Let us take the idea of labor as a duty rather than a right. The exercise of a right is open to the discretion of the right-holder. But the carrying out of a duty does not allow any discretion—it is obligatory. Every able bodied person has the moral obligation to engage in productive labor. No one is exempt from this, not even the other-worldly yogis, who claimed exemption from the duty to labor.  

Gandhi did not allow for any such exemption. He took this point so seriously that even the Buddha’s stand came under scrutiny. “Jesus was a carpenter” before he started his ministry, noted Gandhi, and wondered “how much manual work the Buddha did before he attained wisdom.”11 Going one step further, he wondered how a work-renouncing monastic tradition took such a hold on Buddhist culture. “Who am I to criticize a great soul like the Buddha?…But did he himself set up the organization (of monasteries) or did his followers do so? Whoever did it, the monasteries … became…stagnant and…acquired reputation as dens of sloth. Even today we find Buddhist monks in Ceylon, Burma and Tibet sunk in ignorance and the veritable images of sloth. In India too, the monks known as sannyasis are not found to be shining specimens of humanity.”12 The wonderment did not end there: “if I had the good fortune to be face to face with one like him [the Buddha], I should not hesitate to ask him why he did not teach the gospel of work, in preference to one of contemplation.”13  

What Gandhi criticizes here is the other-worldly asceticism that sets contemplation against action. He wanted to reconcile the active life and the contemplative life. This explains why he approved of the Benedictine monastic tradition of regarding work as prayer, laborare est orare.14  

Turning now to the social dimension of labor, Gandhi’s stand resonates well in the modern mind.
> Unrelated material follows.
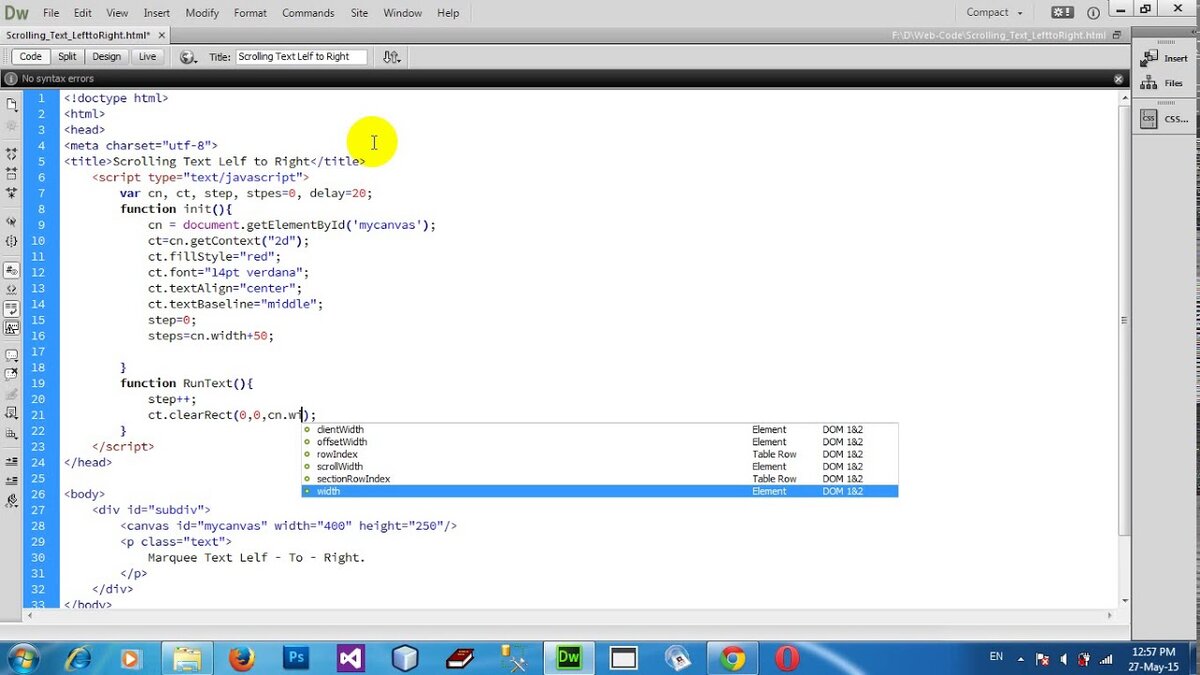Select width from the code hints list
The height and width of the screenshot is (675, 1200).
(x=330, y=491)

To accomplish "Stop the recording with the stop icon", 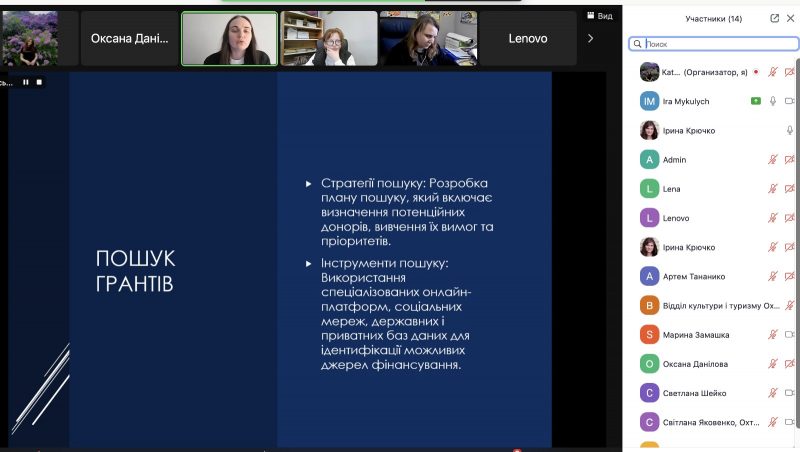I will (x=39, y=82).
It may be stated as follows: while the laborer has the right to the fruits of his labor, he or she has also an obligation to contribute to the welfare of society through labor. He developed this idea in his commentary on the Gita.15 The argument is that there is a reciprocal relationship between the individual laborer and society at large (lokasamgraha, Gita III, 20 and 25). Accordingly, labor is “any action performed with a view to public good”16 or any activity “for the good of others”17 — labor as service. Labor in other words is both a means of personal benefit and social benefit. The personal and the social dimensions of labor are morally inseparable.  

If you separate the two, you deprive society of its due share, and to that extent you become a thief.  “Thief” is a strong word, yet that is the word that the Gita uses.18Gandhi’s gloss also does not mince words: “He is a thief who does not do bodily labor for society;”19 “those who labor only for themselves are sinners and eat the fruit of sin.”20 He is not saying that one should labor only for society, anymore than that one should labor only for oneself. What he is saying is that there is an inseparable moral link between the personal benefits and social benefits that accrue from personal labor. Whoever deprives society of what belongs to it is a thief and a sinner. A stronger defense of the social dimension of individual labor can hardly be found.  A purely individualistic approach to labor makes one as it were a kleptomaniac.  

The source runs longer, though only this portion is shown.